Data::Range::Compare::Stream::Iterator::File::MergeSortAsc does a merge sort by spooling parts of the sort process out onto disk. Using this package requires the creation of 2 or more call backs: parse_line and result_to_line.

We will borrow from the CSV Example above.

Example CSV File Columns 2 and 3 Contain the range value:

  Col1   Col2 Col3 Col4 Col5 Col6
  Col_1#   3   7   33   9    128
  Col_2#   7   9   33   9    128

Creating the call back function:

  sub parse_line {
    my ($line)=@_;
    my @fields=split /\s+/,$line;

    return [@fields[1,2],$line];
  }

Creating the result_to_line function.

The result_to_line takes the given range and converts it to a line that parse_line can read.

  sub result_to_line {
    my ($range)=@_;
    return $range->data;
  }

Now we can create our MergeSortAsc instance.

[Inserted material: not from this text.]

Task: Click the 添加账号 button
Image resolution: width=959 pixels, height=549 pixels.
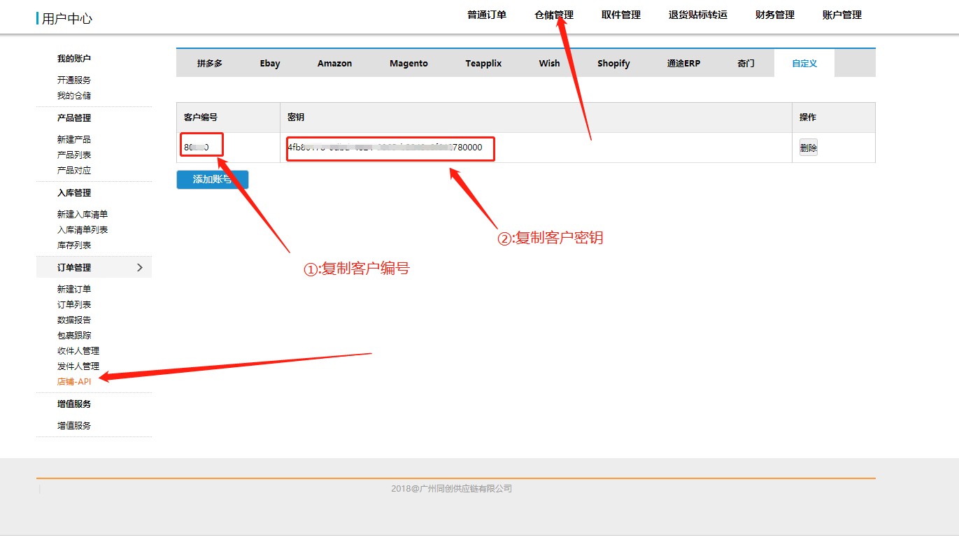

  use Data::Range::Compare::Stream::Iterator::File::MergeSortAsc;

  my $ms=new Data::Range::Compare::Stream::Iterator::File::MergeSortAsc(
    filename=>'some.csv',
    parse_line=>\&parse_line,
    result_to_line=>\&result_to_line
  );

I created a custom Data::Rage::Compare::Stream class for my data but no iterators work with it?

This problem has 2 areas that need to be looked at. 1. Iterator arguments. 2 constant NEW_FROM_CLASS.

1. Most of the iterator classes support the NEW_FROM argument.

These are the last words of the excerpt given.